**Provided data**
++++

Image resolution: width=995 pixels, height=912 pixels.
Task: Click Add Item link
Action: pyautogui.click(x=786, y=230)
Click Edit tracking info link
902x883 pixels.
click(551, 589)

++++

**Problem**
Copy the listing above line for line, changing nothing.

**Expected answer**
Image resolution: width=995 pixels, height=912 pixels.
Task: Click Add Item link
Action: pyautogui.click(x=786, y=230)
Click Edit tracking info link
902x883 pixels.
click(551, 589)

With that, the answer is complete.